=== SOURCE PASSAGE ===

THE KINGDOM OF COPPER

by S.A. Chakraborty

Pub Date: Jan. 22nd, 2019
ISBN: 978-0-06-267813-3
Publisher: Harper Voyager

The second installment of Chakraborty’s stunningly rendered Middle Eastern fantasy trilogy (The City of Brass, 2017), which can absolutely be read independently of the first book.

The setting is Daevabad, a legendary Eastern city protected by impervious magical brass walls and ruled by King Ghassan, whose Geziri ancestors overthrew the Daevas and captured Suleiman’s seal, which tempers magic. To this bubbling pot of tensions, the powerful djinn warrior Dara conveyed young Daeva healer Nahri; in the process they developed feelings for one another. Five years later, Nahri has much to ponder. During the tumultuous events with which the previous book culminated, Ghassan’s younger son, Ali, whom Nahri considered a friend, killed Dara and defied his father, an act for which he was exiled—a euphemism for "condemned to death." Ghassan forced Nahri to marry Ali’s elder brother, Muntadhir; the union is childless thanks to potions Nahri secretly consumes, yet, oddly despite those five years of marriage, the couple seem to know very little about each other. She chafes under the restrictions imposed by the increasingly cruel and arbitrary Ghassan, who’s threatened to slaughter the city’s Daevas unless she cooperates. So she doesn’t know that Ali, with his djinn’s ability to survive in the desert and magic conferred by the fearsome water-spirits known as the marid, still lives, nor that Dara has been summoned back to life and now is embroiled in a conspiracy to overthrow the Geziri and reclaim the city for the Daeva. Against the city’s richly immersive backdrop of suppressed and often contentious racial, familial, magical, and religious alliances and divides—although Chakraborty tends to forget how bewildering these can be, even with the helpful glossary—the conflicts, ambitions, schemes, and treacheries build powerfully toward what’s rapidly becoming the author’s trademark: a truly shattering conclusion.

As good or better than its predecessor: promise impressively fulfilled.

=== DATA BLOCK ===

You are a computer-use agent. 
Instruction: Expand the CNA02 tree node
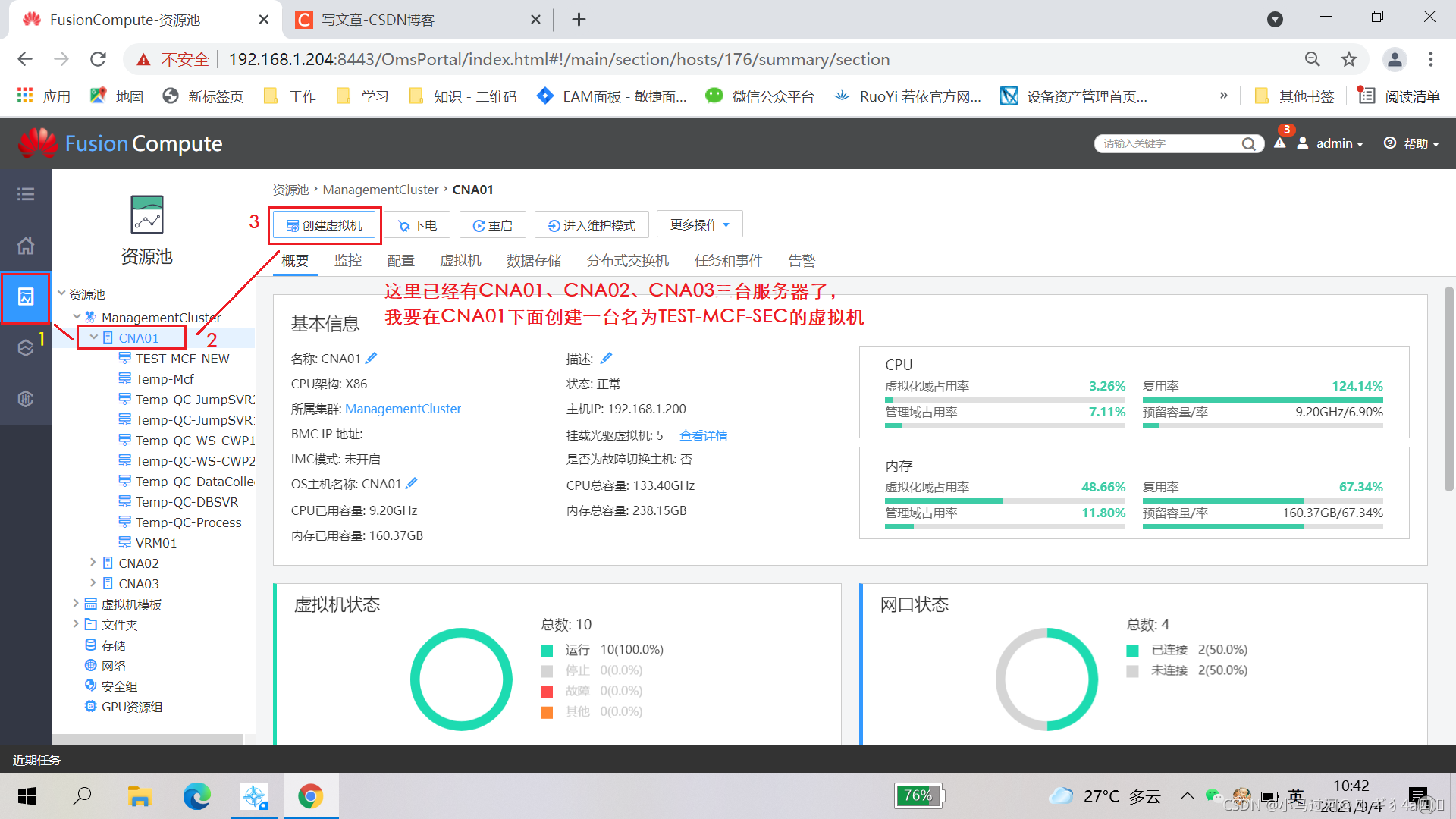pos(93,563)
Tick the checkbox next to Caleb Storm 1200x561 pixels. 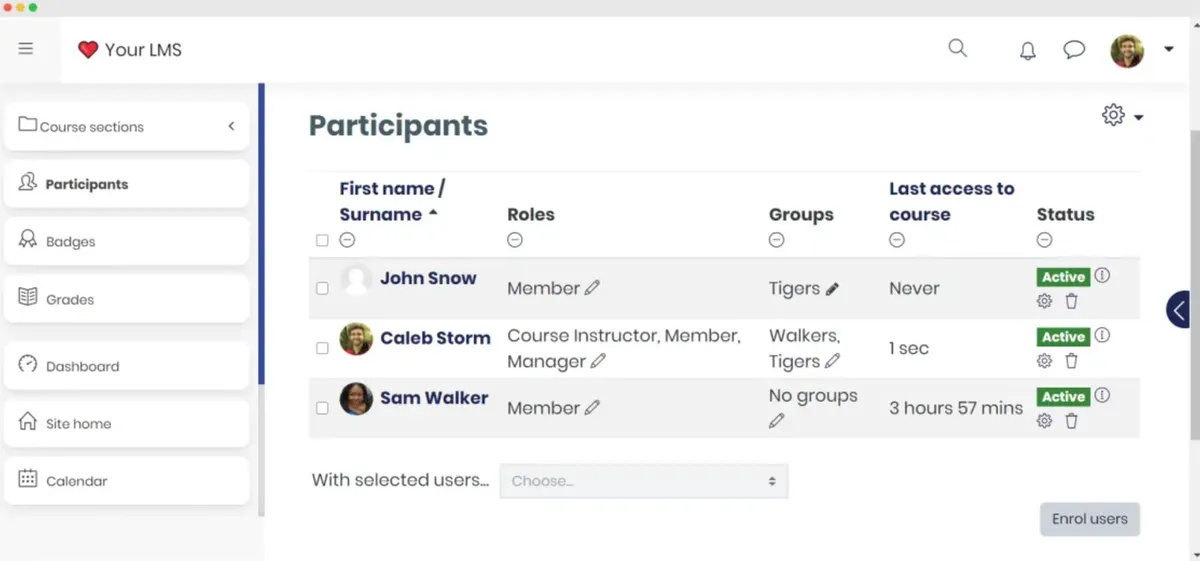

===

**TASK INSTRUCTIONS:**
1. According to the review, whom did Ghassan force Nahri to marry?
2. Translate this sentence from the review into Spanish: "Five years later, Nahri has much to ponder."
3. Change "trilogy" to "series" in the review, and write out the passage between "The second installment" and "the first book.", inclusive.

**SOLUTIONS IN ORDER:**
1. Ghassan forced Nahri to marry Ali's elder brother, Muntadhir.

2. Cinco años después, Nahri tiene mucho en qué pensar.

3.
The second installment of Chakraborty’s stunningly rendered Middle Eastern fantasy series (The City of Brass, 2017), which can absolutely be read independently of the first book.